Please print the data that follows, keeping every line exact.

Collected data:
#####
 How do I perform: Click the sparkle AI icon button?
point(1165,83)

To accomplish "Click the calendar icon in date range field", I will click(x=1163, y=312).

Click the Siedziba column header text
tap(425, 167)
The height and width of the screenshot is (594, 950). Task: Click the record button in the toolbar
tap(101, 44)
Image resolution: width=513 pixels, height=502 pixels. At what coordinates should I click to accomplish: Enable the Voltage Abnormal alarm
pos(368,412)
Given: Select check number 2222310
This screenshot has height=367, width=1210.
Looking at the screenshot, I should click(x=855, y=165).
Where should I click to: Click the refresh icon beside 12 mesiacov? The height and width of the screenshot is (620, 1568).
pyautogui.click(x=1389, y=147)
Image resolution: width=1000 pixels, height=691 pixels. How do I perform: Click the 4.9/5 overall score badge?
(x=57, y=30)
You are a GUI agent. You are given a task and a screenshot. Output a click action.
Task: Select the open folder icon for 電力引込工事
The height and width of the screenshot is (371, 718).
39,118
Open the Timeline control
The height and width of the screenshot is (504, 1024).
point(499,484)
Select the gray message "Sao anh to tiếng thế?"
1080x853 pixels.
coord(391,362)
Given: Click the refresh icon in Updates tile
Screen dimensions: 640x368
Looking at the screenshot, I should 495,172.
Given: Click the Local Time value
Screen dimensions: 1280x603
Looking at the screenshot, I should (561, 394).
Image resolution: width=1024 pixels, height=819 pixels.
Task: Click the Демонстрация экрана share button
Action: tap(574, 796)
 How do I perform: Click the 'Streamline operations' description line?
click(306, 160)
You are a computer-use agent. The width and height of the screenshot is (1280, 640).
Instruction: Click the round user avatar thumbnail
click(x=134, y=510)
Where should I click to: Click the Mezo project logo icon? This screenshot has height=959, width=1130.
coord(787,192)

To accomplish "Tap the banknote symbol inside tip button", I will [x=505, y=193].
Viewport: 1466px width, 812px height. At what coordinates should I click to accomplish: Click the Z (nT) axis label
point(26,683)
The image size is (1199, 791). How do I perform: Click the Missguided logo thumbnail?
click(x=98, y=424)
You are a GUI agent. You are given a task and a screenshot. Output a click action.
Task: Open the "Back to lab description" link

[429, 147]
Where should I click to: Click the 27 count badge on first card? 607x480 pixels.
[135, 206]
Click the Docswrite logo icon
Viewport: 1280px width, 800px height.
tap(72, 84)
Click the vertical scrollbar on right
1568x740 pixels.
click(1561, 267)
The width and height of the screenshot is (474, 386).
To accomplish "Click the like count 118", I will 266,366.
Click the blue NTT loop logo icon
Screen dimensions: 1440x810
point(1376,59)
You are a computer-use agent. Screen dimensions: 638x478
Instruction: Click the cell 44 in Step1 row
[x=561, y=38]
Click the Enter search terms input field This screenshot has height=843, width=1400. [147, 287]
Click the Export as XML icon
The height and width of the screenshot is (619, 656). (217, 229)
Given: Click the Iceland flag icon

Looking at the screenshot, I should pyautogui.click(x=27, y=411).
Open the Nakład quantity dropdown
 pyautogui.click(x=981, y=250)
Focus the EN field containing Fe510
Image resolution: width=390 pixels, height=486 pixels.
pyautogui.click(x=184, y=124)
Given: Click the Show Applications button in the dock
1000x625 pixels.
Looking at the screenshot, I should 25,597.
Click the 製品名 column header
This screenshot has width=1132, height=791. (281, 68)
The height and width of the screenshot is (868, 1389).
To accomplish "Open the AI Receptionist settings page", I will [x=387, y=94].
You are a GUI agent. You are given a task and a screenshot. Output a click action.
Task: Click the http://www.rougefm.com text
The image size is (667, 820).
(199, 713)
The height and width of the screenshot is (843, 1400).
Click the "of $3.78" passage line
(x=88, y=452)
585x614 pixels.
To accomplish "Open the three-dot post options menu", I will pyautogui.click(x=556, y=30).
#####
## RESULT FOR THIS TASK
 How do I perform: Click the sparkle AI icon button?
point(1165,83)

To accomplish "Click the calendar icon in date range field", I will click(x=1163, y=312).

Click the Siedziba column header text
tap(425, 167)
The height and width of the screenshot is (594, 950). Task: Click the record button in the toolbar
tap(101, 44)
Image resolution: width=513 pixels, height=502 pixels. At what coordinates should I click to accomplish: Enable the Voltage Abnormal alarm
pos(368,412)
Given: Select check number 2222310
This screenshot has height=367, width=1210.
Looking at the screenshot, I should click(x=855, y=165).
Where should I click to: Click the refresh icon beside 12 mesiacov? The height and width of the screenshot is (620, 1568).
pyautogui.click(x=1389, y=147)
Image resolution: width=1000 pixels, height=691 pixels. How do I perform: Click the 4.9/5 overall score badge?
(x=57, y=30)
You are a GUI agent. You are given a task and a screenshot. Output a click action.
Task: Select the open folder icon for 電力引込工事
The height and width of the screenshot is (371, 718).
39,118
Open the Timeline control
The height and width of the screenshot is (504, 1024).
point(499,484)
Select the gray message "Sao anh to tiếng thế?"
1080x853 pixels.
coord(391,362)
Given: Click the refresh icon in Updates tile
Screen dimensions: 640x368
Looking at the screenshot, I should 495,172.
Given: Click the Local Time value
Screen dimensions: 1280x603
Looking at the screenshot, I should (561, 394).
Image resolution: width=1024 pixels, height=819 pixels.
Task: Click the Демонстрация экрана share button
Action: tap(574, 796)
 How do I perform: Click the 'Streamline operations' description line?
click(306, 160)
You are a computer-use agent. The width and height of the screenshot is (1280, 640).
Instruction: Click the round user avatar thumbnail
click(x=134, y=510)
Where should I click to: Click the Mezo project logo icon? This screenshot has height=959, width=1130.
coord(787,192)

To accomplish "Tap the banknote symbol inside tip button", I will [x=505, y=193].
Viewport: 1466px width, 812px height. At what coordinates should I click to accomplish: Click the Z (nT) axis label
point(26,683)
The image size is (1199, 791). How do I perform: Click the Missguided logo thumbnail?
click(x=98, y=424)
You are a GUI agent. You are given a task and a screenshot. Output a click action.
Task: Open the "Back to lab description" link

[429, 147]
Where should I click to: Click the 27 count badge on first card? 607x480 pixels.
[135, 206]
Click the Docswrite logo icon
Viewport: 1280px width, 800px height.
tap(72, 84)
Click the vertical scrollbar on right
1568x740 pixels.
click(1561, 267)
The width and height of the screenshot is (474, 386).
To accomplish "Click the like count 118", I will 266,366.
Click the blue NTT loop logo icon
Screen dimensions: 1440x810
point(1376,59)
You are a computer-use agent. Screen dimensions: 638x478
Instruction: Click the cell 44 in Step1 row
[x=561, y=38]
Click the Enter search terms input field This screenshot has height=843, width=1400. [147, 287]
Click the Export as XML icon
The height and width of the screenshot is (619, 656). (217, 229)
Given: Click the Iceland flag icon

Looking at the screenshot, I should pyautogui.click(x=27, y=411).
Open the Nakład quantity dropdown
 pyautogui.click(x=981, y=250)
Focus the EN field containing Fe510
Image resolution: width=390 pixels, height=486 pixels.
pyautogui.click(x=184, y=124)
Given: Click the Show Applications button in the dock
1000x625 pixels.
Looking at the screenshot, I should 25,597.
Click the 製品名 column header
This screenshot has width=1132, height=791. (281, 68)
The height and width of the screenshot is (868, 1389).
To accomplish "Open the AI Receptionist settings page", I will [x=387, y=94].
You are a GUI agent. You are given a task and a screenshot. Output a click action.
Task: Click the http://www.rougefm.com text
The image size is (667, 820).
(199, 713)
The height and width of the screenshot is (843, 1400).
Click the "of $3.78" passage line
(x=88, y=452)
585x614 pixels.
To accomplish "Open the three-dot post options menu", I will pyautogui.click(x=556, y=30).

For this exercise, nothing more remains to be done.